Crypto’s Existential Crisis Continues as SEC Issues Investor Warning

cryptocurrency regulation

Crypto’s path to regulatory acceptance is getting longer by the day.

Certain alarmist observers even believe the industry might soon be done for in the U.S. entirely.

This, as the U.S. Securities and Exchange Commission (SEC) issued an alert Thursday (March 23) emphasizing to investors that cryptocurrency offerings across the U.S. market may be illegal because they are not registered with the regulator.

Frictions between crypto businesses and U.S. regulators have reached a crescendo in recent days, with both sides growing increasingly loud in their criticisms of the other.

“The only money you should put at risk with any speculative investment is money you can afford to lose entirely,” the Gary Gensler-chaired agency said. “No crypto asset entity is registered with the SEC as a national securities exchange … And no existing national securities exchange currently trades crypto asset securities.”

The U.S. has not yet established a comprehensive framework or set of regulations for the crypto industry specifically, relying instead on existing securities and commodity laws, frustrating those crypto companies that have so far run afoul of them.

Read more: White House Economic Report Shifts Stance on Crypto From Neutral to Negative

If All You Have Is a Hammer, the Whole World Looks Like a Nail

The SEC has to date gone after Terra, Coinbase, Kraken, Paxos and Binance, saying the crypto companies either offered customers products that were in effect illegal securities offerings, or violated investor protection laws.

Brian Armstrong, CEO of crypto exchange Coinbase, said in a tweet that “the SEC simply has not been fair, reasonable, or even demonstrated a seriousness of purpose when it comes to its engagement on digital assets.”

Somewhat ironically, Coinbase, a publicly listed U.S. company, made its market debut on the very same day U.S. senators confirmed Gary Gensler as chairman of the SEC: April 14, 2021.

Since Gensler’s confirmation nearly two years ago, the agency has stepped up enforcement actions against the crypto sector, intensifying its approach even further since the collapse of the once-popular exchange FTX in November 2022.

SEC allegations must ultimately be tested in court, but Gensler addressed much of the industry’s ongoing criticism of his agency’s enforcement actions in an op-ed penned earlier this month (March 9).

“I find the talking point that there’s a lack of clarity in the securities laws unpersuasive,” Gensler wrote in the piece, titled “Getting crypto firms to do their work within the bounds of the law.” He continued, “Some crypto companies might message that the laws are unclear rather than admitting that their platforms don’t have sufficient investor protection.

“At times, it has felt like some have sought a stamp of approval for noncompliant activity, rather than changing a fundamentally non-compliant business model rife with conflicts,” the SEC chair added.

Read also: Can Crypto’s Value Proposition Ever Translate Into Real Value?
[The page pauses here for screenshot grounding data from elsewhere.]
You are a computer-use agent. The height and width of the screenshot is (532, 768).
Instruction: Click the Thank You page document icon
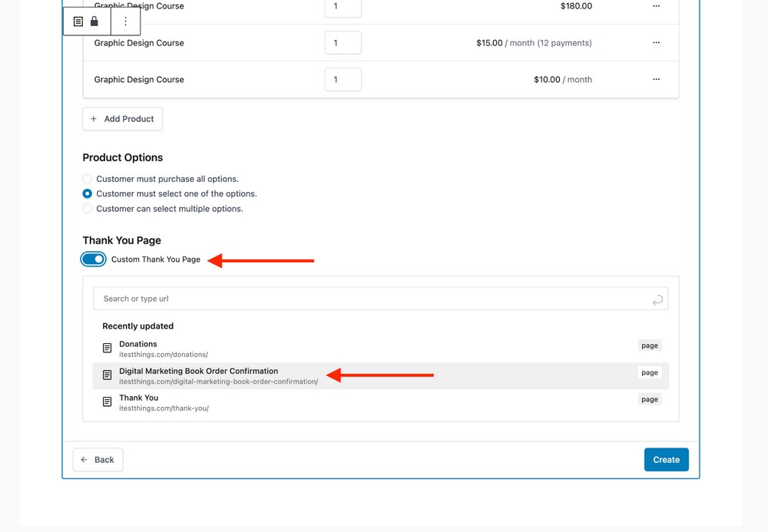108,402
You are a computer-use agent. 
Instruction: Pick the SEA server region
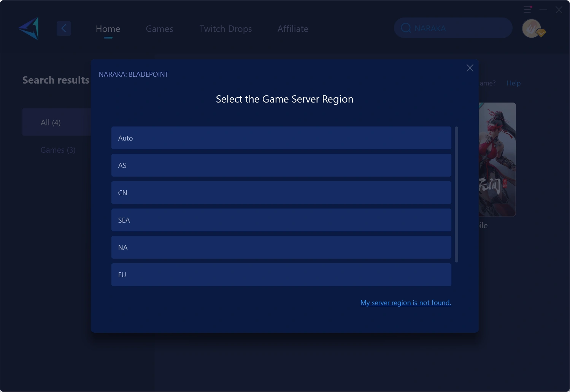(281, 220)
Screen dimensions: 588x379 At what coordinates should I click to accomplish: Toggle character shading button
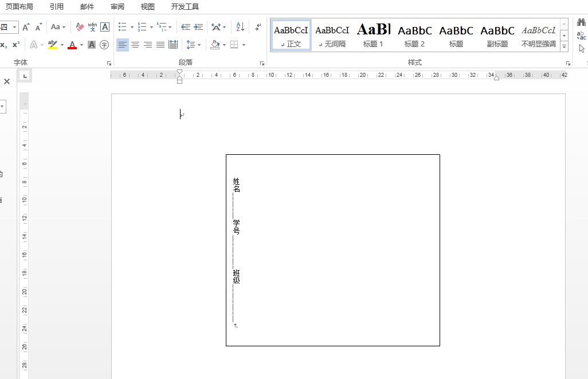(x=92, y=45)
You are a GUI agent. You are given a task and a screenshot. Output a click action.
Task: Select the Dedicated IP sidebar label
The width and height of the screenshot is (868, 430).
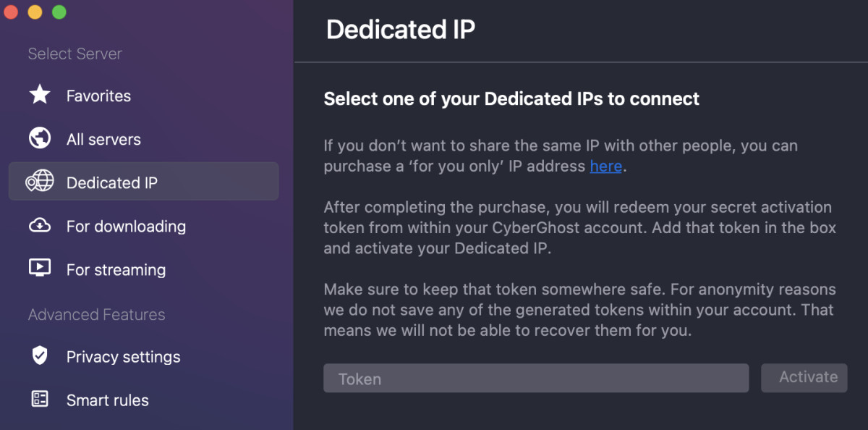(x=112, y=183)
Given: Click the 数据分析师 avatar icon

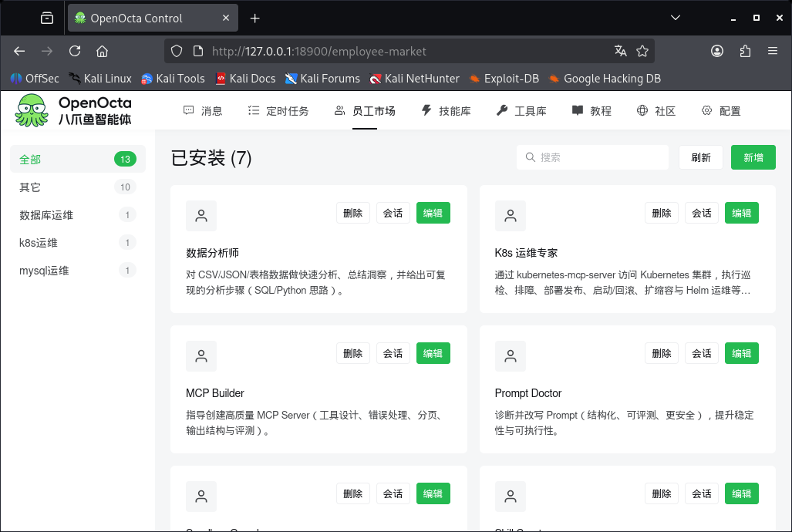Looking at the screenshot, I should coord(201,216).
What’s at Stake With Crypto Staking

“Entities and platforms involved in lending or staking crypto assets may be subject to the federal securities laws,” the SEC wrote in its recent investor alert, and a common thread among the recent SEC actions taken against both Coinbase and Kraken is the targeting of their centralized crypto staking services.

As reported by PYMNTs, ever since the Ethereum network switched last year from a “proof-of-work” architecture to a “proof-of-stake” (PoS) blockchain network where investors can “stake” their coins in exchange for rewards, speculation has been simmering around what that shift might mean for its regulatory status.

Industry observers have noted that the new “staking” protocol is not too far away in practice from the interest that is paid out on bonds — but a careful reading of the SEC action taken against Kraken shows that the agency may not be against the concept of staking as much as it is the way staking services are currently being offered to retail investors.

Under the Ethereum network’s PoS mechanism, the blockchain is secured by validators instead of miners. Running a validator on the Ethereum network requires more technical know-how than many retail crypto investors may possess, which is why companies like Kraken and Coinbase offered staking as service products.

The SEC’s actions against staking are aimed directly at these products, and not at the ability of individuals to serve as validators themselves.

Industry observers and crypto advocates believe that by removing centralized staking from the marketplace, the SEC may ultimately push PoS blockchains to be more decentralized and distributed, as crypto was originally and inherently meant to be.

That said, Ethereum requires stakers to deposit around $50,000 worth of the token into its PoS smart contract to be a validator, making it out of reach for many individual retail investors, and muddying the future viability of the protocol.